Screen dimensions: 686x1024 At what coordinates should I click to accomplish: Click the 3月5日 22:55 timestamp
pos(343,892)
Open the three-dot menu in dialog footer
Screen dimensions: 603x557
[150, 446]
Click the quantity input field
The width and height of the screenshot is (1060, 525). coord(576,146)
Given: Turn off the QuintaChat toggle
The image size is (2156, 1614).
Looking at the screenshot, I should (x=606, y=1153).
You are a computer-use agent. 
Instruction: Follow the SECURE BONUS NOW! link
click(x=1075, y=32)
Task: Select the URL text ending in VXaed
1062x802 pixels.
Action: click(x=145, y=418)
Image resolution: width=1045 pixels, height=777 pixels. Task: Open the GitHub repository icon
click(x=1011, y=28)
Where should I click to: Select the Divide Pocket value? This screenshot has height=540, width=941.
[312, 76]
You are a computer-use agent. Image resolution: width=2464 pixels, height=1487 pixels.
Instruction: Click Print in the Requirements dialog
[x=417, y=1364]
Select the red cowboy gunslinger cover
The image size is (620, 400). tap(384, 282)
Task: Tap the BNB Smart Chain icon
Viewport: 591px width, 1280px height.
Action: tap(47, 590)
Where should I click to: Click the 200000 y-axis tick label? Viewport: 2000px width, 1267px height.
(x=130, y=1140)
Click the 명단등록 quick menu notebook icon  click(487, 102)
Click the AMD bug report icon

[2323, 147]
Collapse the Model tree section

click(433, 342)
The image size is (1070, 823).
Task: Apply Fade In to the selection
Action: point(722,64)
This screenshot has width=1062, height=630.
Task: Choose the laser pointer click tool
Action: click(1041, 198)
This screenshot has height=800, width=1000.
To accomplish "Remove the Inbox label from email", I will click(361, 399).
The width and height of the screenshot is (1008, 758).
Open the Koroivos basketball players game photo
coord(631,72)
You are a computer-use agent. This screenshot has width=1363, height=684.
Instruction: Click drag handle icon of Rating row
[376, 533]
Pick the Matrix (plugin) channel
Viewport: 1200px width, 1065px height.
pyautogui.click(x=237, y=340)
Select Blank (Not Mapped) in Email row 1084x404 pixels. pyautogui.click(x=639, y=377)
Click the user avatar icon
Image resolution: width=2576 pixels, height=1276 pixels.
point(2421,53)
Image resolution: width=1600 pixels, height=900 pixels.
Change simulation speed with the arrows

■ **Instructions to follow**
Print every entry above again line for line, with no change to any character.

■ **Final answer**
Screen dimensions: 686x1024 At what coordinates should I click to accomplish: Click the 3月5日 22:55 timestamp
pos(343,892)
Open the three-dot menu in dialog footer
Screen dimensions: 603x557
[150, 446]
Click the quantity input field
The width and height of the screenshot is (1060, 525). coord(576,146)
Given: Turn off the QuintaChat toggle
The image size is (2156, 1614).
Looking at the screenshot, I should (x=606, y=1153).
You are a computer-use agent. 
Instruction: Follow the SECURE BONUS NOW! link
click(x=1075, y=32)
Task: Select the URL text ending in VXaed
1062x802 pixels.
Action: click(x=145, y=418)
Image resolution: width=1045 pixels, height=777 pixels. Task: Open the GitHub repository icon
click(x=1011, y=28)
Where should I click to: Select the Divide Pocket value? This screenshot has height=540, width=941.
[312, 76]
You are a computer-use agent. Image resolution: width=2464 pixels, height=1487 pixels.
Instruction: Click Print in the Requirements dialog
[x=417, y=1364]
Select the red cowboy gunslinger cover
The image size is (620, 400). tap(384, 282)
Task: Tap the BNB Smart Chain icon
Viewport: 591px width, 1280px height.
Action: tap(47, 590)
Where should I click to: Click the 200000 y-axis tick label? Viewport: 2000px width, 1267px height.
(x=130, y=1140)
Click the 명단등록 quick menu notebook icon  click(487, 102)
Click the AMD bug report icon

[2323, 147]
Collapse the Model tree section

click(433, 342)
The image size is (1070, 823).
Task: Apply Fade In to the selection
Action: point(722,64)
This screenshot has width=1062, height=630.
Task: Choose the laser pointer click tool
Action: click(1041, 198)
This screenshot has height=800, width=1000.
To accomplish "Remove the Inbox label from email", I will click(361, 399).
The width and height of the screenshot is (1008, 758).
Open the Koroivos basketball players game photo
coord(631,72)
You are a computer-use agent. This screenshot has width=1363, height=684.
Instruction: Click drag handle icon of Rating row
[376, 533]
Pick the Matrix (plugin) channel
Viewport: 1200px width, 1065px height.
pyautogui.click(x=237, y=340)
Select Blank (Not Mapped) in Email row 1084x404 pixels. pyautogui.click(x=639, y=377)
Click the user avatar icon
Image resolution: width=2576 pixels, height=1276 pixels.
point(2421,53)
Image resolution: width=1600 pixels, height=900 pixels.
Change simulation speed with the arrows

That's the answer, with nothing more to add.